| Your instructions |
The listing below must be given again in full, exactly.

Segment Start: The input

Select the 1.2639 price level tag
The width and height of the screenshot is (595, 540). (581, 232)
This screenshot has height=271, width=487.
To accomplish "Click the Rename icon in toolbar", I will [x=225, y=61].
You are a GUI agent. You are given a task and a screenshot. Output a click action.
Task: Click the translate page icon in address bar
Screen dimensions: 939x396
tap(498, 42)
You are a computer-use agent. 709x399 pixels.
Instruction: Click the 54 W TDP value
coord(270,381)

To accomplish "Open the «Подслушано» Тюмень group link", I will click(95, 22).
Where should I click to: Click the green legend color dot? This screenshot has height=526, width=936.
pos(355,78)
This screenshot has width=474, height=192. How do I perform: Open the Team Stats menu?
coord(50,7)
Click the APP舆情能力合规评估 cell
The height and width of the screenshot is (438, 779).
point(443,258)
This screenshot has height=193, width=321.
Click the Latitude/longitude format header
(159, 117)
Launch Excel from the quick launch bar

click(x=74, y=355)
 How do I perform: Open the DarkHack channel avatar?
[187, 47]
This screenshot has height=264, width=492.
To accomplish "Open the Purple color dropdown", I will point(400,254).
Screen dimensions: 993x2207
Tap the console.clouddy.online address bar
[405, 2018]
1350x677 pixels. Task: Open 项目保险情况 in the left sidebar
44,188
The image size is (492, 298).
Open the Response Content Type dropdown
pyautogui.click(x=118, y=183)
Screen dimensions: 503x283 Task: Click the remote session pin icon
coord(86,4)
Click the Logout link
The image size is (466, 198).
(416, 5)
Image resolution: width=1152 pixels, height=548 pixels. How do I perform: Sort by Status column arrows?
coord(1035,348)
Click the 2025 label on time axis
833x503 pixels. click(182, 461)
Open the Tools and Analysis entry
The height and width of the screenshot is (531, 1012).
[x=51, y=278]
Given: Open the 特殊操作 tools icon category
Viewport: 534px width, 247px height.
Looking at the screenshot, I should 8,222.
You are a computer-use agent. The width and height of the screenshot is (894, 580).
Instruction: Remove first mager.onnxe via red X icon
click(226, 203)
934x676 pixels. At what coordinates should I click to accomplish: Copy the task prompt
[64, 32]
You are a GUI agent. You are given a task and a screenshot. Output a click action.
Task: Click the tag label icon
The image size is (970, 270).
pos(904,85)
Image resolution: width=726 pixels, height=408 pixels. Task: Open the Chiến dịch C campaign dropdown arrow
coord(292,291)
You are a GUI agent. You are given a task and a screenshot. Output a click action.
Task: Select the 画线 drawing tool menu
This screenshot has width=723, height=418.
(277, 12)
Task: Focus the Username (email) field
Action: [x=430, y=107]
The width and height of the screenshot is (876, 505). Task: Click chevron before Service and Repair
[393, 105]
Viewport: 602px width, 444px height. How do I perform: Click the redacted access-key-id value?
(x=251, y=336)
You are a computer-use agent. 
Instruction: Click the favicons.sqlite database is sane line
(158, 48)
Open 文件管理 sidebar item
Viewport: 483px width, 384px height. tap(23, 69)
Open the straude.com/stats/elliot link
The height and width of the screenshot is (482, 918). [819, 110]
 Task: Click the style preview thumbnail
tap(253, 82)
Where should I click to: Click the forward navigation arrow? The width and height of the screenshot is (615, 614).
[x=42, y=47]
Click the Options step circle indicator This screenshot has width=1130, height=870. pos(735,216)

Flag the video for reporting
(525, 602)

Segment End: The input

| Task result |
Select the 1.2639 price level tag
The width and height of the screenshot is (595, 540). (581, 232)
This screenshot has height=271, width=487.
To accomplish "Click the Rename icon in toolbar", I will [x=225, y=61].
You are a GUI agent. You are given a task and a screenshot. Output a click action.
Task: Click the translate page icon in address bar
Screen dimensions: 939x396
tap(498, 42)
You are a computer-use agent. 709x399 pixels.
Instruction: Click the 54 W TDP value
coord(270,381)

To accomplish "Open the «Подслушано» Тюмень group link", I will click(95, 22).
Where should I click to: Click the green legend color dot? This screenshot has height=526, width=936.
pos(355,78)
This screenshot has width=474, height=192. How do I perform: Open the Team Stats menu?
coord(50,7)
Click the APP舆情能力合规评估 cell
The height and width of the screenshot is (438, 779).
point(443,258)
This screenshot has height=193, width=321.
Click the Latitude/longitude format header
(159, 117)
Launch Excel from the quick launch bar

click(x=74, y=355)
 How do I perform: Open the DarkHack channel avatar?
[187, 47]
This screenshot has height=264, width=492.
To accomplish "Open the Purple color dropdown", I will point(400,254).
Screen dimensions: 993x2207
Tap the console.clouddy.online address bar
[405, 2018]
1350x677 pixels. Task: Open 项目保险情况 in the left sidebar
44,188
The image size is (492, 298).
Open the Response Content Type dropdown
pyautogui.click(x=118, y=183)
Screen dimensions: 503x283 Task: Click the remote session pin icon
coord(86,4)
Click the Logout link
The image size is (466, 198).
(416, 5)
Image resolution: width=1152 pixels, height=548 pixels. How do I perform: Sort by Status column arrows?
coord(1035,348)
Click the 2025 label on time axis
833x503 pixels. click(182, 461)
Open the Tools and Analysis entry
The height and width of the screenshot is (531, 1012).
[x=51, y=278]
Given: Open the 特殊操作 tools icon category
Viewport: 534px width, 247px height.
Looking at the screenshot, I should 8,222.
You are a computer-use agent. The width and height of the screenshot is (894, 580).
Instruction: Remove first mager.onnxe via red X icon
click(226, 203)
934x676 pixels. At what coordinates should I click to accomplish: Copy the task prompt
[64, 32]
You are a GUI agent. You are given a task and a screenshot. Output a click action.
Task: Click the tag label icon
The image size is (970, 270).
pos(904,85)
Image resolution: width=726 pixels, height=408 pixels. Task: Open the Chiến dịch C campaign dropdown arrow
coord(292,291)
You are a GUI agent. You are given a task and a screenshot. Output a click action.
Task: Select the 画线 drawing tool menu
This screenshot has width=723, height=418.
(277, 12)
Task: Focus the Username (email) field
Action: [x=430, y=107]
The width and height of the screenshot is (876, 505). Task: Click chevron before Service and Repair
[393, 105]
Viewport: 602px width, 444px height. How do I perform: Click the redacted access-key-id value?
(x=251, y=336)
You are a computer-use agent. 
Instruction: Click the favicons.sqlite database is sane line
(158, 48)
Open 文件管理 sidebar item
Viewport: 483px width, 384px height. tap(23, 69)
Open the straude.com/stats/elliot link
The height and width of the screenshot is (482, 918). [819, 110]
 Task: Click the style preview thumbnail
tap(253, 82)
Where should I click to: Click the forward navigation arrow? The width and height of the screenshot is (615, 614).
[x=42, y=47]
Click the Options step circle indicator This screenshot has width=1130, height=870. pos(735,216)

Flag the video for reporting
(525, 602)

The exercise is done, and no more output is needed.